Maybe you’ve heard that Madonna and Lady Gaga indulged in a little twittertiff a few weeks ago about the connection between Gaga’s song “Born This Way” and Madonna’s classic “Express Yourself.”  (Funny to think that bad-girl Madge is in the position of having a “classic,” isn’t it? In the same ironic vein as “Jumping Jack Flash” becoming supermarket muzak.)

I don’t know about you, but the first time I heard “Born This Way,” I thought it sounded a lot like Madonna’s song, no question asked.  So then it’s either the generous interpretation: Gaga’s homage to Madge.  Or less generously, Gaga’s unattributed borrowing from Madge.

Gaga says that the chords in her ditty are just the same chord progressions that have been part of disco music for the past fifty years.  Which jesus, disco has been around for fifty years? Wow.

Madonna, apparently, takes the less generous viewpoint, as she made clear in her Abu Dhabi show during a version of “Express Yourself” that featured cheerleaders, pompons, and a drum corps suspended on invisible wires from the rafters. (Can you imagine it? Good news! you’ve been chosen to join Madonna’s tour! Bad news! You’re going to hang twenty feet off the ground with your full drum kit playing an incredibly complicated rhythm line for about thirty minutes!)

This version of “Express Yourself” sampled “Born This Way” and as Madge paced the stage, she exclaimed: “She’s NOT me!” The audience roared its approval, and roared even louder when she said “I’m the Queen!”

I like Gaga’s tune, and a few others, although if I have to listen to my kids doing “p-p-p-p-p-poker face…” one more time, I’m going to make that woman eat her damn meat dress. And Madonna – well, Madonna is the soundtrack of my college years, of bombing around New York’s East Village in paisley leggings and black Chuck Taylors, of dancing sweatily into the night in apartments that looked much better in the dark.  So although her shock value has worn away, I can’t so easily shove her off the throne – those tunes are my youth.

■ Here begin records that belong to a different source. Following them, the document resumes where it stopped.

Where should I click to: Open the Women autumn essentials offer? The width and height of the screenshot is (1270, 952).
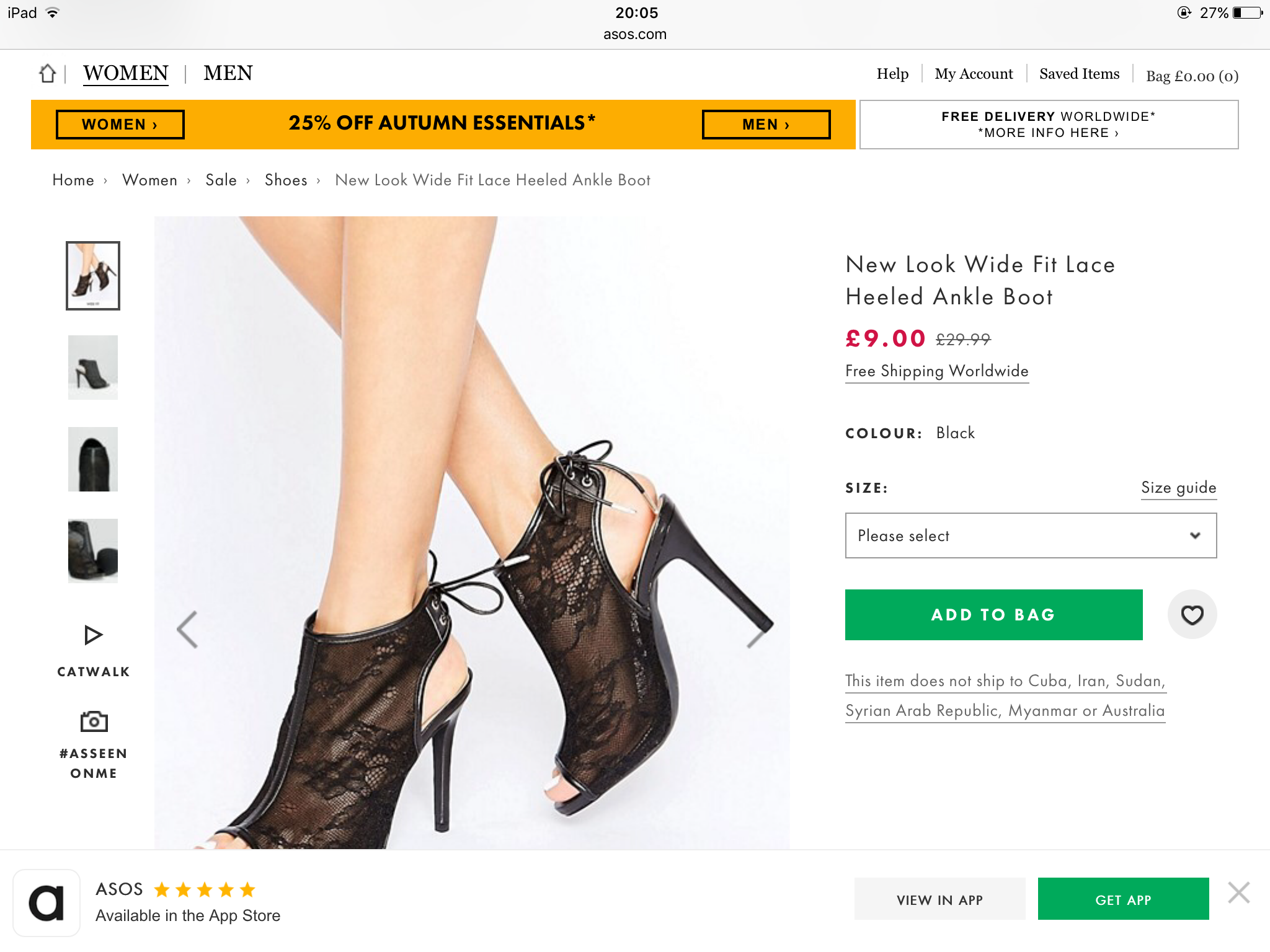(120, 125)
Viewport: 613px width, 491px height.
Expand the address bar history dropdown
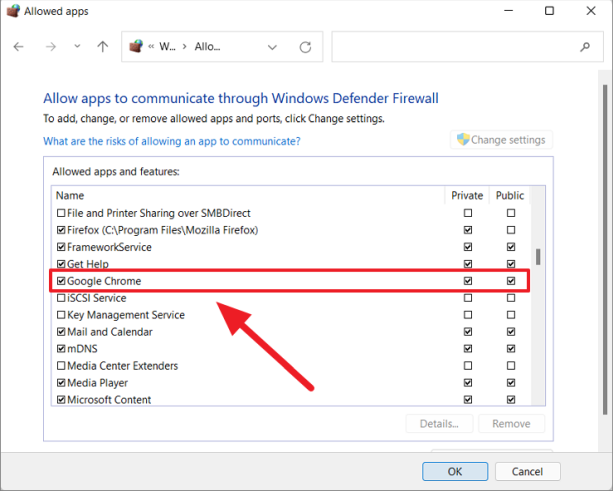pos(273,47)
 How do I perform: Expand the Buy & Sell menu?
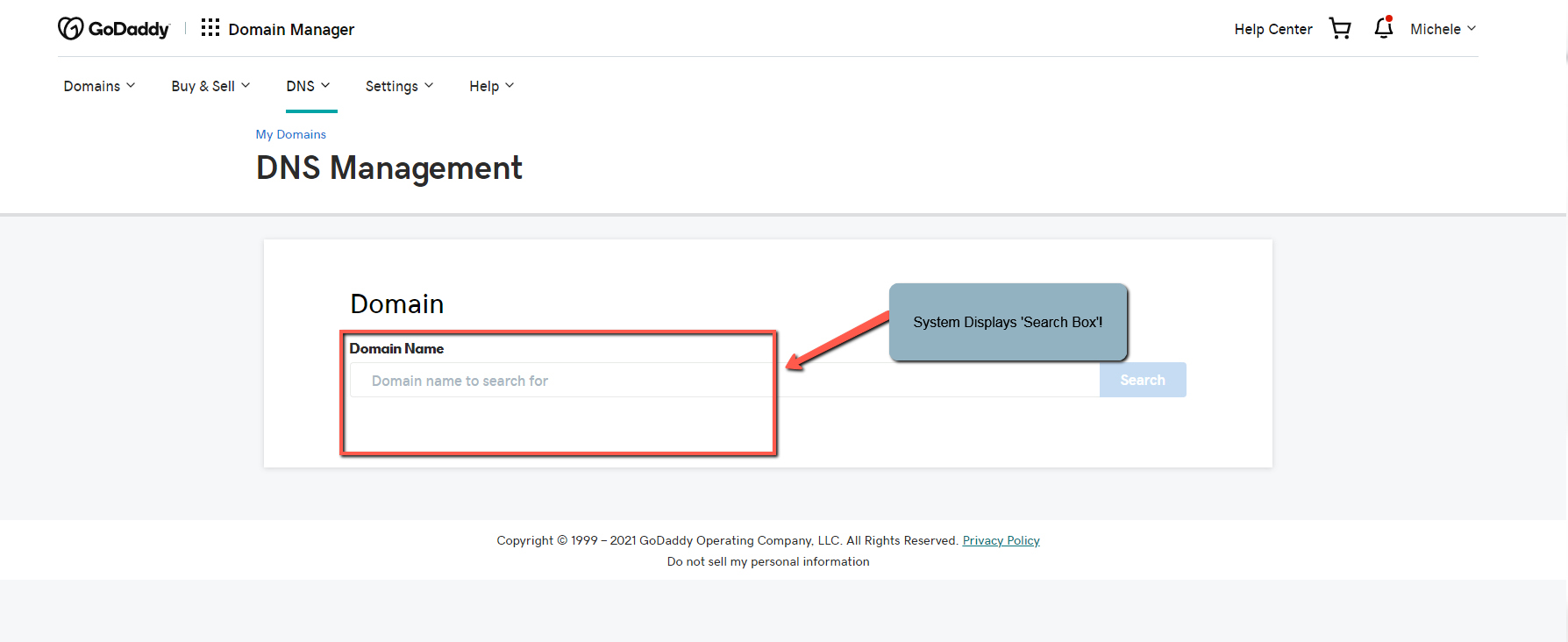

But both Gagalina and Madge would do well to stop quarreling and bow to the American South, home of the woman who spawned them all, the first truly iconic one-word woman:

Dolly.

All of them – Madonna, Gaga, Britney, Beyonce – owe a debt to Dolly.  She used boobs and talent to force open doors that women weren’t supposed to open and gave us a woman unafraid to re-invent herself with the flip of a wig and the wave of a press-on nail.

From Nashville with Porter Wagoner, to 9 to 5 with Lily Tomlin, to Dollywood, to Kennedy Center Honors, and back around to the bluegrass music that was her first love, Dolly owns it all.  The wig, the eyelashes, the nails, the huge shoes…it’s all part of the show, as is her ability to laugh at herself, a talent that other divas might want to consider. At the Hollywood Bowl a few years ago, she even rapped about her amazing rack – and paid homage to Queen Latifah, also a breastally gifted woman.  Dolly has a long way to go as a rap star – Latifah won’t be losing that contest anytime soon, but can you imagine Gaga, or Madonna, or anyone else making fun of themselves like this:  She’s the queen of her own hood … but I’m the queen of Dollywood! I don’t hip and I don’t hop … I’d black both eyes with this big top.  I know the Queen has got ‘em too …  but she don’t work ‘em like I do!”  (to see the clip, from tmz.com, click here).

Gaga plays the piano, and Madge had a guitar with her for a few numbers the other night, but Dolly (even with those nails) plays guitar, banjo, authoharp, dulcimer – and even, occasionally, the drums. Which is to say that for all her self-proclaimed fakery, the lady is the real deal.

Here’s Dolly, back in the day, with what can only be described as a a literal beehive on her head. Amazing what could be done with just hairspray, y’all.  (source)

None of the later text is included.